Therapeutic Advances in Musculoskeletal Disease (Sep 2024)
Distinct characteristics and progression patterns of facet joint structural lesions in radiographic axial spondyloarthritis
Abstract
Background: Both vertebral bodies and posterior elements of the vertebrae (facet joints, FJ) can engage in bone formation in radiographic axial spondyloarthritis (r-axSpA). However, little is known about the specific structural lesions and progression patterns of FJs in r-axSpA. Objectives: To identify specific lesions related to r-axSpA and to investigate the distinct progression patterns by comparing the FJ changes of r-axSpA with that of diffuse idiopathic skeletal hyperostosis (DISH), osteoarthritis (OA), and control group (CG). Design: Single-center, retrospective study. Longitudinal imaging data were retrieved and collected. Methods: Age- and sex-matched patients with complete thoracic and lumbar spine computed tomography (CT) data were included and their bilateral FJs were assessed. FJ changes were divided into erosions, ankylosis, joint-space narrowing, osteophytes, subchondral sclerosis, subchondral cysts, and vacuum phenomena. Average progressed year was defined as “number of changed vertebrae × interval years”/number of changed vertebrae. Results: In all, 50 patients in each group were included. Subchondral cysts and vacuum phenomena were not observed. Bilateral FJ ankylosis (FJA)/erosions in the thoracic and lumbar spine, and unilateral ankylosis/erosions in T1–4, T9–12 were significantly more common in r-axSpA. Joint-space narrowing/osteophytes/subchondral sclerosis were significantly more common in DISH and OA. FJ lesions progressed in 56.34% of vertebrae of r-axSpA. The most common pattern was “FJ normal advanced to ankylosis” (17.54%) which required 2.63 years.

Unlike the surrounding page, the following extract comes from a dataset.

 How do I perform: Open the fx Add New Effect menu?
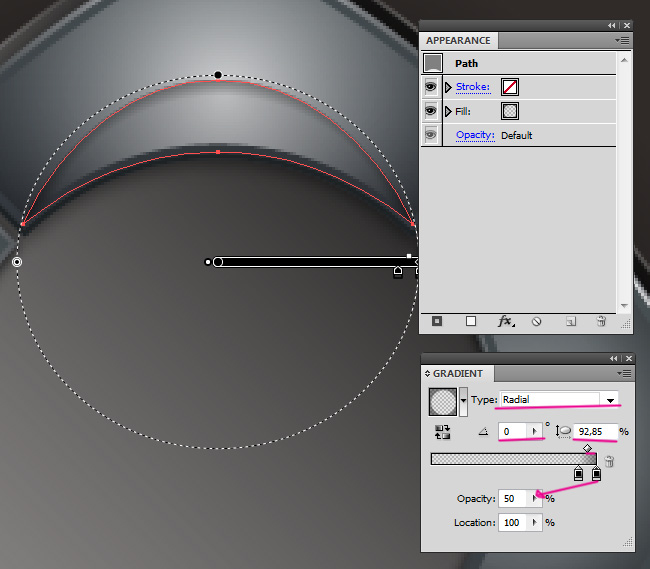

It was followed by “erosions advanced to ankylosis” (12.3%) which took 2.05 years, and by “normal FJ advanced to erosions” (11.04%) which took 2.29 years, respectively. Degenerative changes could also progress to FJ erosions/ankylosis (24.83%). The majority pattern in DISH/OA was “FJ changes advanced to subchondral sclerosis/osteophytes/joint-space narrowing.” Conclusion: Bilateral FJA/erosions are r-axSpA-specific lesions. The specific progression pattern for r-axSpA was “FJ changes advanced to ankylosis/erosions.” Repeated CT examination in intervals of at least 2 years will be more appropriate for monitoring FJ progression.